My friend was doing his best to convince them about very specific aspects of the lubricant he was selling: its benefits, how it was better than the current one they were using. Unfortunately, the merits weren’t enough to convince the client to come back.
From their perspective, lubricant is lubricant. As long as it’s branded beyond a certain industry standard and works when you put it in the vehicle—that’s good enough. Moreover, the complexity in the value chain for their type of business is real: lubricant is only one of many different parts they have to contend with in a single vehicle.
So, the less time they have to spend worrying about one element, the better. And, unfortunately, “close enough” is usually fine.
That client probably stayed with my friend’s company for as long as they had because it was cumbersome to switch providers for such a small part, particularly if there wasn’t an obvious or clear benefit for doing so. The savings for such small components is usually minimal—in other words, not worth the hassle of drawing up a new contract. Imagine a tool that you rely on but don’t give too much thought to changing, like a household hammer, for instance. Unless you are a carpenter, who wants to wade through a mind-numbing selection at the hardware store to find another one that does the same job? You just carry on with the hammer you have until circumstances force you to look for something else. Consumer inertia is one kind of loyalty.
My observation has been that client relationships for businesses with complex value chains may be sticky due to pure convenience, but when the service level is no longer acceptable or convenient, or quality issues persist (and therefore, reliability), they will move on. And, once they switch, its’s very difficult to get them back—as in my friend’s case.
Amphenol, one of the holding in our U.S. equity strategy, is a company that faces similar challenges and manages those client expectations fairly well.

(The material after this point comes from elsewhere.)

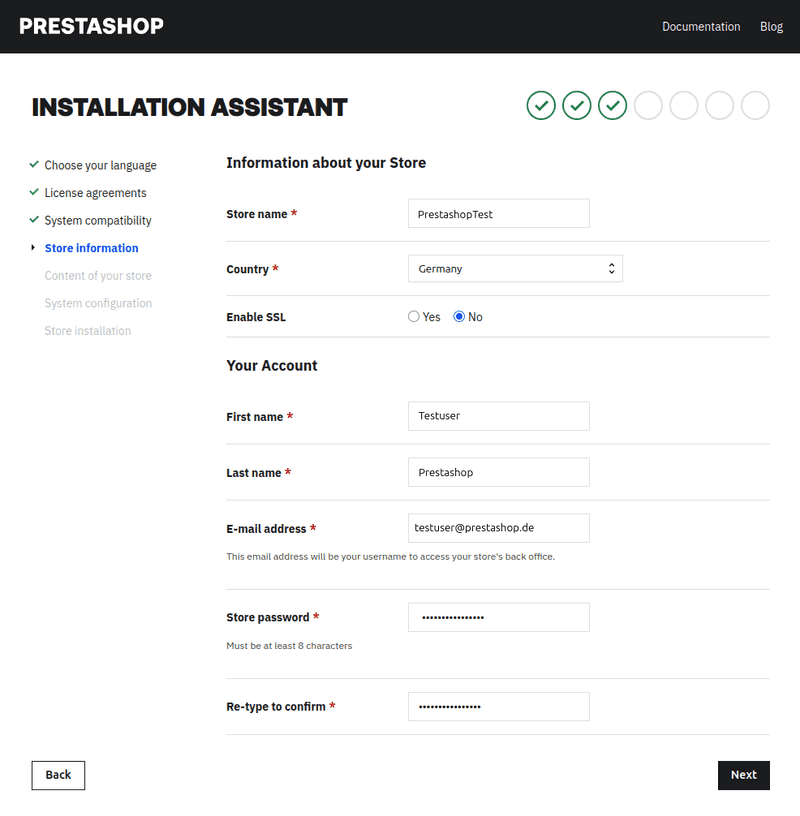
Task: Click the PrestaShop logo in header
Action: (x=91, y=27)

They specialize in making sensors and Interconnect—which are like the plugs you connect into the wall for electricity, but are instead found in a car engine.
Much like that auto repair shop client, most car manufacturers tend to stick with the same sensor provider they’ve been using for a long time—the last few vehicle models, at least. The components are small, and sell for mere cents, but are crucial. Almost all cars now have a digital dashboard, and that means they also must have some form of electric connector system. To underscore Amphenol’s importance in the car manufacturing value chain, imagine five years into owning your car the dashboard suddenly stops working and you can’t see the speedometer. That’s a pretty big problem!

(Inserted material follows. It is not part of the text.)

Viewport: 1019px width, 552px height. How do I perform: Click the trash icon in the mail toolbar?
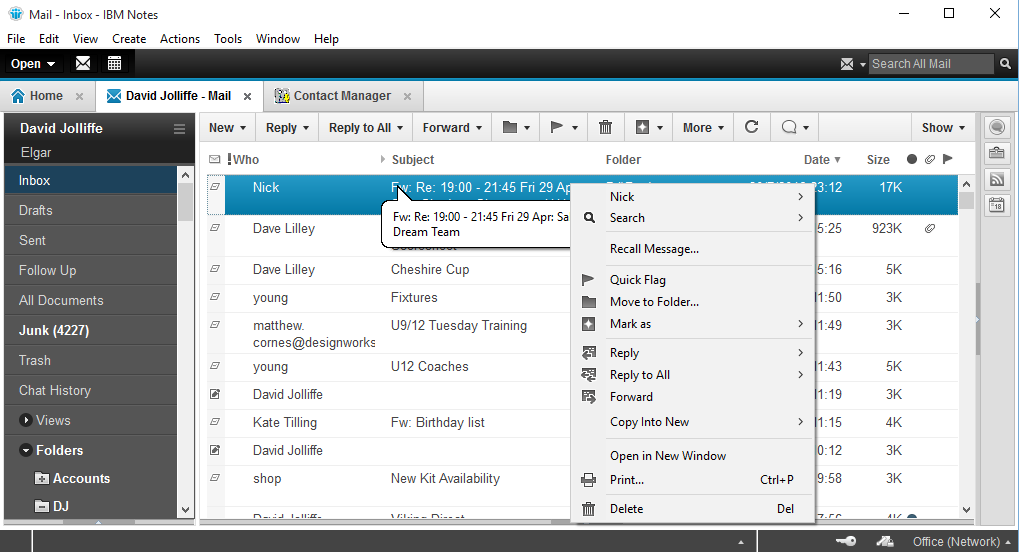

The trust that develops between Amphenol and its clients are highly contingent on that part always working. They don’t have to think about reordering it (and they don’t really want to), which is a key value-add, given all the other parts of the car they have to contend with. Amphenol is taking one less thing off their plate.

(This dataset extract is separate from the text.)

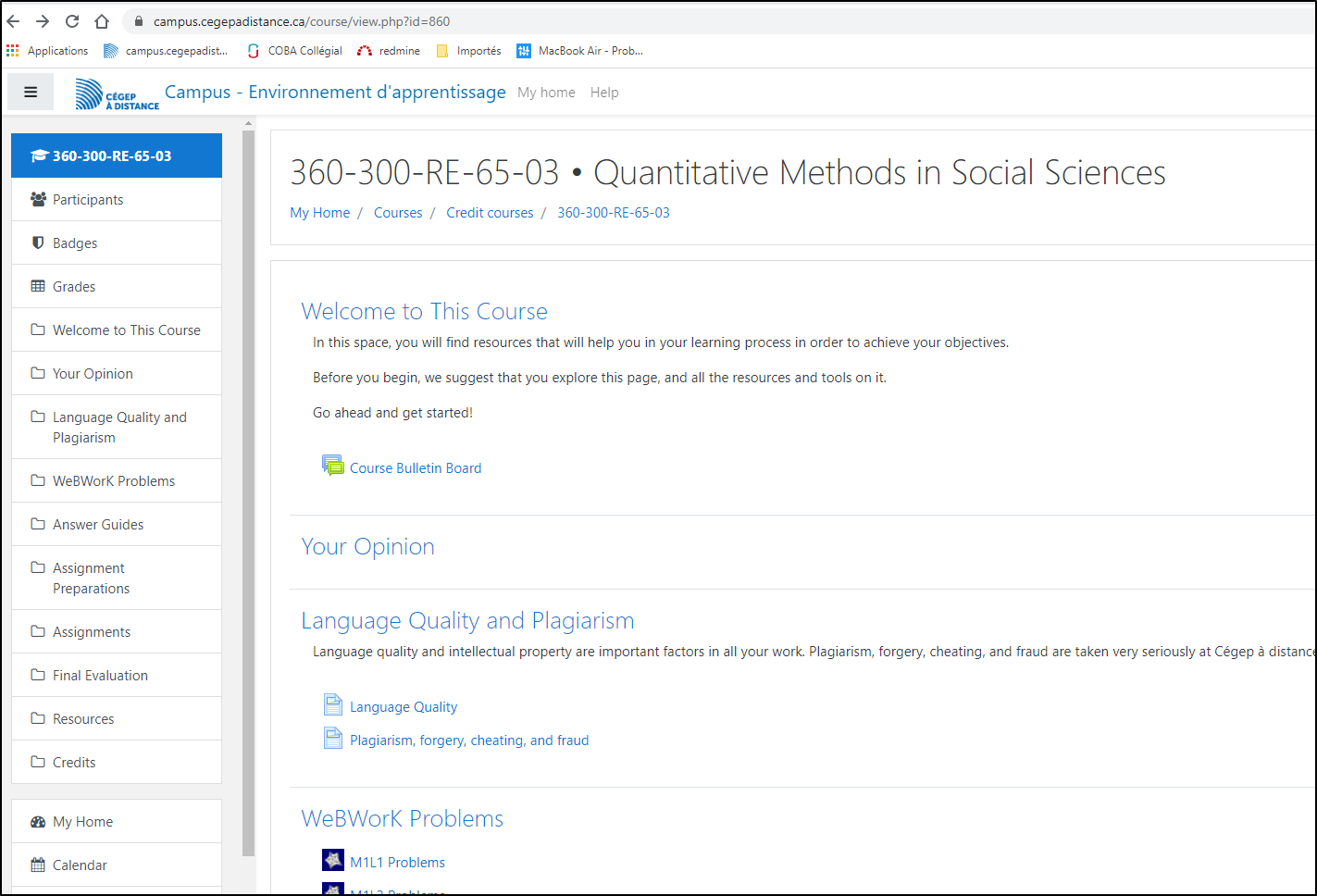The image size is (1317, 896).
Task: Open Badges in the sidebar
Action: point(75,243)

Additionally, the trust that builds from delivering a good product in turn raises the company’s brand equity, which further develops its edge over its competitors. But that reputation is contingent on a continuous, unbroken line of service. The stakes are high. It’s important that as investors, we watch that the manufacturer is not underinvesting in the quality of their offering, especially since it’s largely the basis of their value proposition—a part that works. If a company like Amphenol is hit with a product recall, that impact would be felt for a long time.
It all comes down to the value proposition a company provides to the client. If a company can be the vendor that helps clients to deal with complexity in a seamless way—that’s a very high value proposition, and a business can profit.